Charles Osborne( 1927 – 2017 )

 

‘ The popular distinction between “constructive” and “ destructive “ criticism is a sentimentality: the mind too weak to perceive in what respects the bad fails is not strong enough to appreciative in what the good succeeds.’. If one finds oneself more frequently castigating the bad than praising the good, that may be because there is so much more of the former than of the latter’ ( my italics)

 

‘ I was shocked by the inclusion of two titles on our list. We each of us chose sixteen or seventeen works we could do without, and did not exercise any power of veto over one another’s choices. It was not I, but Brigid or Michael, who thought we could do without ‘Hamlet’ and Wuthering Heights.I certainly would not want to be without the poetry of the one or the emotional force of the other.

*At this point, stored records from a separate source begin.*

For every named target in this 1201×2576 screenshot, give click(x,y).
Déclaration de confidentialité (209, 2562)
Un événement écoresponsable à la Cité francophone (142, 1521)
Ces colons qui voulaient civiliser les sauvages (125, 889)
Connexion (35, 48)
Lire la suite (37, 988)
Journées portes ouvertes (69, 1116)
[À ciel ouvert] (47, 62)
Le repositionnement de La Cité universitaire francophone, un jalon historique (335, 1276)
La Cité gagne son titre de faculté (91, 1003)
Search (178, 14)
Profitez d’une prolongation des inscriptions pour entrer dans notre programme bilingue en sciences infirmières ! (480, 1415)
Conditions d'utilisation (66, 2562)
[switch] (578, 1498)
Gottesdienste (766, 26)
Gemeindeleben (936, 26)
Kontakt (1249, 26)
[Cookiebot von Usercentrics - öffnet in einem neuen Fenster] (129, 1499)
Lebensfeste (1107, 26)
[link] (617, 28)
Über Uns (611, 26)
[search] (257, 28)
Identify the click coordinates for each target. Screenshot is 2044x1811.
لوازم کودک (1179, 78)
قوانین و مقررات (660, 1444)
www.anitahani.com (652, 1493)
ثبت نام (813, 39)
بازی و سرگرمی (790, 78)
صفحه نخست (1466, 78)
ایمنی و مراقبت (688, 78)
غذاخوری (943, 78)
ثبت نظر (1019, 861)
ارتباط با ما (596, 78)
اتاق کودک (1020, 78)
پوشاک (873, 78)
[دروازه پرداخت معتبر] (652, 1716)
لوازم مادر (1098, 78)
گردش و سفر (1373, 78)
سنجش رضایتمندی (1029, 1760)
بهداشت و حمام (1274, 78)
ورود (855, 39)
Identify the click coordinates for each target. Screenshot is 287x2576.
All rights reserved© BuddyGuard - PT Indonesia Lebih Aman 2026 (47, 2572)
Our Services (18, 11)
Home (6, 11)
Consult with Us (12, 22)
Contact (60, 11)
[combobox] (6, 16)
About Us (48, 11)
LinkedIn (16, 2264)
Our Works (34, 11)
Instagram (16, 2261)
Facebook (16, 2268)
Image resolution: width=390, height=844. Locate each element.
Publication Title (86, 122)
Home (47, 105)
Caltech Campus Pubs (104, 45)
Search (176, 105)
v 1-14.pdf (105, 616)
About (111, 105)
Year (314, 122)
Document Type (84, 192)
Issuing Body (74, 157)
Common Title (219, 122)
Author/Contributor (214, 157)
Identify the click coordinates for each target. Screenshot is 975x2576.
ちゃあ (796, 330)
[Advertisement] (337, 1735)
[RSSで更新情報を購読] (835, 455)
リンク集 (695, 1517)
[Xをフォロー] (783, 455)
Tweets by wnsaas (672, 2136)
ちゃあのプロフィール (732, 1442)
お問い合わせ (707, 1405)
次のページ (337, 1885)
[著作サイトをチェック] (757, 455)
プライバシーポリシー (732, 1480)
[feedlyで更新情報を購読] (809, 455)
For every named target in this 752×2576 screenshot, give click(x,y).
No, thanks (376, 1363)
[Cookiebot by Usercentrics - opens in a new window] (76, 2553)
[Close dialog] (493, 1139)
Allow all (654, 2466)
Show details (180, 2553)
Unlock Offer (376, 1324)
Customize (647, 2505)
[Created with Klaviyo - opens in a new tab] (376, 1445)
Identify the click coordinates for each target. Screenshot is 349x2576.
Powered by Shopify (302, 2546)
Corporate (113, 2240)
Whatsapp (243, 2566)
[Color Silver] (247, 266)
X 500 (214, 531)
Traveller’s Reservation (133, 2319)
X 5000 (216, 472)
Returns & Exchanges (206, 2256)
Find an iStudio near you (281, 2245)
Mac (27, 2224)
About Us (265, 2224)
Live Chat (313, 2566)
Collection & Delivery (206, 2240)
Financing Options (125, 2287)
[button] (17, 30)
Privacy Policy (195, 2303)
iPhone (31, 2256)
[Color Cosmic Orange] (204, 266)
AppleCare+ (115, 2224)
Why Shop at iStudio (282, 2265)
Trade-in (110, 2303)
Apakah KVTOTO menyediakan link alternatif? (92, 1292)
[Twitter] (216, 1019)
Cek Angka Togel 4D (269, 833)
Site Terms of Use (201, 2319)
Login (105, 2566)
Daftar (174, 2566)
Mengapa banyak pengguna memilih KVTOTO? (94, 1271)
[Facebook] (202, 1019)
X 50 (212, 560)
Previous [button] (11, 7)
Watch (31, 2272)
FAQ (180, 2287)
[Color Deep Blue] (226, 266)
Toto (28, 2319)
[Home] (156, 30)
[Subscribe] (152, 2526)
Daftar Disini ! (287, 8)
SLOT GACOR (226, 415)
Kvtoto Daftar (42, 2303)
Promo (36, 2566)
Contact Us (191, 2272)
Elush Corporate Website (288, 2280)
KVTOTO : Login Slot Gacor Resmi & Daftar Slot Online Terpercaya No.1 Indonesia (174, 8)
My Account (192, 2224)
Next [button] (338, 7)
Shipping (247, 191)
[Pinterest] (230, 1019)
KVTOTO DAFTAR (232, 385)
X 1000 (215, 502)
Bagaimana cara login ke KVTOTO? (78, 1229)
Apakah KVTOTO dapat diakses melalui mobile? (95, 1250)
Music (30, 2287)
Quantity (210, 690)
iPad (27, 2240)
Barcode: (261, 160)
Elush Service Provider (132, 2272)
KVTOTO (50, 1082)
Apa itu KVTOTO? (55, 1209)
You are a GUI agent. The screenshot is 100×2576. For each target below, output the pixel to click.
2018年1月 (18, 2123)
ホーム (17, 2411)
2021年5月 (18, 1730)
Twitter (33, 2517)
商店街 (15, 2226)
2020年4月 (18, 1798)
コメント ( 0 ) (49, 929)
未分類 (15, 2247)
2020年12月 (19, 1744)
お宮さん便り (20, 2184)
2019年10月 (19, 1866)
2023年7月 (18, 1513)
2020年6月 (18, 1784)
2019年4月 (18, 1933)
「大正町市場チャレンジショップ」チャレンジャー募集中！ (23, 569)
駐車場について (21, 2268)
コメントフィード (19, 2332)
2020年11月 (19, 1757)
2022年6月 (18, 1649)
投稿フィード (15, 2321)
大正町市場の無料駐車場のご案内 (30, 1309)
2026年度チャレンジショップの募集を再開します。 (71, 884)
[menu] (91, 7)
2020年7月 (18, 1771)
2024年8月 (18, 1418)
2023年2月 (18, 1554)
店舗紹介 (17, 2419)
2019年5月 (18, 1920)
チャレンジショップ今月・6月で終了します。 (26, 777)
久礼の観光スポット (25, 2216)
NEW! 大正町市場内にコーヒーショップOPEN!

But I stand by most of the choices in our volume.

 

Sir Michael Levey(1927 – 2008 )

 

‘ I nominate Dryden as one of the most gravely underrated of poets…Of novels and novelists grossly underrated, I list first The Egoistand Meredith altogether as shamelessly neglected in an age of enlightened paperback publication. Too clever, witty and contrived for today’s lover of untidy novels of ‘ real life’, he would be a major figure in the literature of any other country lucky enough to possess him…’

 

‘For convincing politics, and politicians, and the only real family saga in English literature that really works: the Palliser novels by Trollope. Time passes there, and children grow up, and adults grow old or die, with at least as much conviction as in Proust.’

 

Online comments from December 2015.

 

‘…In the end, who is Brigid Brophy—a minor and barely- remembered writer to dismiss Emily Bronte, Melville, Whitman etc…?’

 

‘…cultural relativism, courtesy of postmodernism, poststructuralism and deconstruction, has collapsed hierarchies and erased the distinction between high and low, good and bad…’

 

Mark.

 

‘…that is an interesting and dangerously compelling argument about Woolf…’

 

Michelle.

 

‘…this exercise in bile and wilful misreading ‘

 

Wjacobr.

 

R M Healey

One thought on “Fifty Works of English and American Literature We Could Do Without (2)

  1. Shsha

    Interesting. Maugham is still much read– alsonThe Moon and Sixpence is the name of campsite in Suffolk also Cakes and Ale. Next Of Human Bondage!?